Overview of Google Cloud for Machine Learning


  • GCP and AWS both provide the essential components for running ML workloads at scale.
  • GCP emphasizes simplicity, open frameworks, and TPU access; AWS offers broader hardware and automation options.
  • TPUs are efficient for TensorFlow and JAX, but GPU-based workflows (common on AWS) remain more flexible across frameworks.
  • Both platforms now provide strong cost tracking and sustainability tools, with only minor differences in interface and ecosystem integration.
  • Using a notebook as a controller provides reproducibility and helps manage compute and storage resources consistently across clouds.

Data Storage: Setting up GCS


  • Use GCS for scalable, cost-effective, and persistent storage in GCP.
  • Persistent disks are suitable only for small, temporary datasets.
  • Track your storage, transfer, and request costs to manage expenses.
  • Regularly delete unused data or buckets to avoid ongoing costs.

Notebooks as Controllers


  • Use a small Workbench Instance notebook as a controller to manage larger, resource-intensive tasks.
  • Always navigate to the “Instances” tab in Workbench, since older notebook types are deprecated.
  • Choose the same region for your Workbench Instance and storage bucket to avoid extra transfer costs.
  • Submit training and tuning jobs to scalable instances using the Vertex AI SDK.
  • Labels help track costs effectively, especially in shared or multi-project environments.
  • Workbench Instances come with JupyterLab 3 and GPU frameworks preinstalled, making them an easy entry point for ML workflows.
  • Enable idle auto-stop to avoid unexpected charges when notebooks are left running.

Accessing and Managing Data in GCS with Vertex AI Notebooks


  • Load data from GCS into memory to avoid managing local copies when possible.
  • Periodically check storage usage and costs to manage your GCS budget.
  • Use Vertex AI Workbench notebooks to upload analysis results back to GCS, keeping workflows organized and reproducible.

Using a GitHub Personal Access Token (PAT) to Push/Pull from a Vertex AI Notebook


  • Use a GitHub PAT for HTTPS-based authentication in Vertex AI Workbench notebooks.
  • Securely enter sensitive information in notebooks using getpass.
  • Converting .ipynb files to .py files helps with cleaner version control.
  • Adding .ipynb files to .gitignore keeps your repository organized.

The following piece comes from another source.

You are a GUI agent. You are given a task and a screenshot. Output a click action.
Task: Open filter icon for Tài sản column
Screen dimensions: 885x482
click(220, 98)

Training Models in Vertex AI: Intro


  • Environment initialization: Use aiplatform.init() to set defaults for project, region, and bucket.
  • Local vs managed training: Test locally before scaling into managed jobs.
  • Custom jobs: Vertex AI lets you run scripts as managed training jobs using pre-built or custom containers.
  • Scaling: Start small, then scale up to GPUs or distributed jobs as dataset/model size grows.
  • Monitoring: Track job logs and artifacts in the Vertex AI Console.

Training Models in Vertex AI: PyTorch Example


  • Use CustomTrainingJob with a prebuilt PyTorch container; let your script control outputs via --model_out.
  • Keep artifacts together (model, metrics, history, log) in one folder for reproducibility.
  • .npz speeds up loading and plays nicely with PyTorch.
  • Start on CPU for small datasets; use GPU only when profiling shows a clear win.
  • Skip base_output_dir unless you specifically want Vertex’s default run directory; staging bucket is just for the SDK packaging tarball.

Hyperparameter Tuning in Vertex AI: Neural Network Example


  • Vertex AI Hyperparameter Tuning Jobs efficiently explore parameter spaces using adaptive strategies.
  • Define parameter ranges in parameter_spec; the number of settings tried is controlled later by max_trial_count.
  • Keep the printed metric name consistent with metric_spec (here: validation_accuracy).
  • Limit parallel_trial_count (2–4) to help adaptive search.
  • Use GCS for input/output and aggregate metrics.json across trials for detailed analysis.

Resource Management & Monitoring on Vertex AI (GCP)


  • Endpoints and running notebooks are the most common cost leaks; undeploy/stop first.
  • Prefer Managed Notebooks with Idle shutdown; schedule nightly auto‑stop.
  • Keep storage tidy with GCS lifecycle policies and avoid duplicate datasets.
  • Standardize labels, set budgets, and enable billing export for visibility.
  • Use gcloud/gsutil to audit and clean quickly; automate with Scheduler + Cloud Run/Functions.

Retrieval-Augmented Generation (RAG) with Vertex AI


  • Vertex AI’s RAG stack = low-op, cost-predictable.
  • Hugging Face = high control, high GPU cost.
  • Keep data local or in GCS to manage egress and compliance.
  • Always cite retrieved chunks for reproducibility and transparency.